▶ Work request:
Below are the records; give the number of lines in them that include the word "ثلاثيني", and nothing more.
○ ○ ○
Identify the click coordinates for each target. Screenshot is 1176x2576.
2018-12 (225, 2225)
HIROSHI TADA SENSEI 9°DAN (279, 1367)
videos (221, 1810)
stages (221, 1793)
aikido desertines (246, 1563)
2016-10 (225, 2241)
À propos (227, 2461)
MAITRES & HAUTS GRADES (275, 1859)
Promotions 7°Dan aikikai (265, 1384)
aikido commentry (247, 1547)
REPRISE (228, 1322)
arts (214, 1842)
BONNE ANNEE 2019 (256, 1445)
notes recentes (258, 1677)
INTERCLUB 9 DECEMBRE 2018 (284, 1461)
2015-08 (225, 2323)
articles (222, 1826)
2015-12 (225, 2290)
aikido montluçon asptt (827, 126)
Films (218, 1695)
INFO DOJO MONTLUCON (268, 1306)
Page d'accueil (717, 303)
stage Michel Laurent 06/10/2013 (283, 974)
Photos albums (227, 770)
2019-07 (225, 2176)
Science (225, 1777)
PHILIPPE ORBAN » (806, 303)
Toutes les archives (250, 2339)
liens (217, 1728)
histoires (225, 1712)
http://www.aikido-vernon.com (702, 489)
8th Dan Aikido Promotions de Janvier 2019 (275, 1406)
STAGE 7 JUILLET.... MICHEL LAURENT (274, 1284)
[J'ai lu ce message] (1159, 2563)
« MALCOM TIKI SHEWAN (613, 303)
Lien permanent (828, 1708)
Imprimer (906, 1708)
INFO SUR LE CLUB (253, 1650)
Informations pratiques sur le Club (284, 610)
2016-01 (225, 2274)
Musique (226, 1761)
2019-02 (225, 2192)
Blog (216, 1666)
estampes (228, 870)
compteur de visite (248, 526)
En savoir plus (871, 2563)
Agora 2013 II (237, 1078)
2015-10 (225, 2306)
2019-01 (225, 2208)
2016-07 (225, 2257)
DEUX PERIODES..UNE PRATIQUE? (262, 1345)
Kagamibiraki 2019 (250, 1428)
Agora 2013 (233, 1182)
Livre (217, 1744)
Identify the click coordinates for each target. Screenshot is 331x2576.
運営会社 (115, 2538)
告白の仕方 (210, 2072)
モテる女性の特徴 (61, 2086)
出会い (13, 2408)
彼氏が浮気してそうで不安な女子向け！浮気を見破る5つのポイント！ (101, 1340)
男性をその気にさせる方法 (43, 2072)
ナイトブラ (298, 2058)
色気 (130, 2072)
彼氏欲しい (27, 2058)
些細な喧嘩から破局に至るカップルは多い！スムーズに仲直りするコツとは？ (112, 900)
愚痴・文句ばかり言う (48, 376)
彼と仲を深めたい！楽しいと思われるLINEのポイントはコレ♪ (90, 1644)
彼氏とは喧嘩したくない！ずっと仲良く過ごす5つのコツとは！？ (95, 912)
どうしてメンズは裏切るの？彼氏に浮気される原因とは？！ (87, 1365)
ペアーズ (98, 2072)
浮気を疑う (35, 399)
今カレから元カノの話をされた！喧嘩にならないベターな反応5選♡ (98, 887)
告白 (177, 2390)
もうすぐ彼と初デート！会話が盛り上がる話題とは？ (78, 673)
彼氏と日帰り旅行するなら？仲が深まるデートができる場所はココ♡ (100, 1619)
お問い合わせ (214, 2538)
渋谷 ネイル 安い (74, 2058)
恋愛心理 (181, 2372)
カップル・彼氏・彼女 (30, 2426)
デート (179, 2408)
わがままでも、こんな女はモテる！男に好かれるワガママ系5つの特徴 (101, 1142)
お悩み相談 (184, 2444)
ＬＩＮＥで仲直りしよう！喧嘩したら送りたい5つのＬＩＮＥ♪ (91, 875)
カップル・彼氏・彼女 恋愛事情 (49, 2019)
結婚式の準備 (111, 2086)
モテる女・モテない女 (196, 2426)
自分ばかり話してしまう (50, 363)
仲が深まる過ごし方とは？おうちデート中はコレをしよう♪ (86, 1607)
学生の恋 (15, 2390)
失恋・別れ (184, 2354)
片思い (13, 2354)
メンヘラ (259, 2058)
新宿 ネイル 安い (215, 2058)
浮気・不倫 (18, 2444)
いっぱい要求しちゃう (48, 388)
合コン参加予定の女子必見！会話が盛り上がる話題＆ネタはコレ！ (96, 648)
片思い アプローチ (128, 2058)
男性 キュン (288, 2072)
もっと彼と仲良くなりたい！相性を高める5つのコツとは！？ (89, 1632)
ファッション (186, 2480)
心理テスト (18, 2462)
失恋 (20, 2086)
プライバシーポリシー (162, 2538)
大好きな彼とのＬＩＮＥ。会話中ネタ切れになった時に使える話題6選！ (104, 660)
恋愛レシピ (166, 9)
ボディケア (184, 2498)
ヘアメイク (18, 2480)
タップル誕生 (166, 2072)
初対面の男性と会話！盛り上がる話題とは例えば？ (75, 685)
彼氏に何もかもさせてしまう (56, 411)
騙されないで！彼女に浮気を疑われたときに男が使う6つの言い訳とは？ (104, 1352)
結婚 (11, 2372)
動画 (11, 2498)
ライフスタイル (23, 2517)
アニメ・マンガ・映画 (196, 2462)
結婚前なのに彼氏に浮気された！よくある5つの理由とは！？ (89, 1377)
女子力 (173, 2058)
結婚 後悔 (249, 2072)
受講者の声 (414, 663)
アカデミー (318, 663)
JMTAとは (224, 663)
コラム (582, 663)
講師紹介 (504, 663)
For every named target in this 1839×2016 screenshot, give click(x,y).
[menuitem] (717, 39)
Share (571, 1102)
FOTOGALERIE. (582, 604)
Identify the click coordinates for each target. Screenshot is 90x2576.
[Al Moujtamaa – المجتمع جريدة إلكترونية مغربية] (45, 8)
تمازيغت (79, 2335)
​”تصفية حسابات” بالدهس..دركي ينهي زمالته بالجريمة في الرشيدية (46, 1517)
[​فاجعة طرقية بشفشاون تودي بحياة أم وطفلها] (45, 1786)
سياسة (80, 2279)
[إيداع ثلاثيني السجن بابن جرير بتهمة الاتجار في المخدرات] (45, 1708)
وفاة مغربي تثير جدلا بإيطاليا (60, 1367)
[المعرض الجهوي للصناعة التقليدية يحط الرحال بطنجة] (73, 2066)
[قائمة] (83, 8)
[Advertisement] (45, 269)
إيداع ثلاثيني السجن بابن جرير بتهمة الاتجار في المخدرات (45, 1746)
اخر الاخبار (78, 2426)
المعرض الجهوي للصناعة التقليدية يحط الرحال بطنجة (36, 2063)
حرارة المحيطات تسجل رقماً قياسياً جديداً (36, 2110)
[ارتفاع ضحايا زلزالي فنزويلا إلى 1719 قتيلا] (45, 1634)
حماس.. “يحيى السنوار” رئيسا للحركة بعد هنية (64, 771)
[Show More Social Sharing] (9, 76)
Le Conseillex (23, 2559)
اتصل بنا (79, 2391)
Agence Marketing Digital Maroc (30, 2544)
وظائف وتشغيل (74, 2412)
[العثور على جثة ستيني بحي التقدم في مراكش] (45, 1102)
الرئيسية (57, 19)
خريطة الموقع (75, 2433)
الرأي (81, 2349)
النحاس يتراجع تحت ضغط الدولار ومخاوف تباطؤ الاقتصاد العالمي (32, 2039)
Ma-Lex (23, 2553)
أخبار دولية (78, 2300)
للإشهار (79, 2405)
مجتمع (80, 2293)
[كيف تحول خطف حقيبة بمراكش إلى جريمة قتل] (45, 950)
○ ○ ○
▶ Solution for this exercise:
2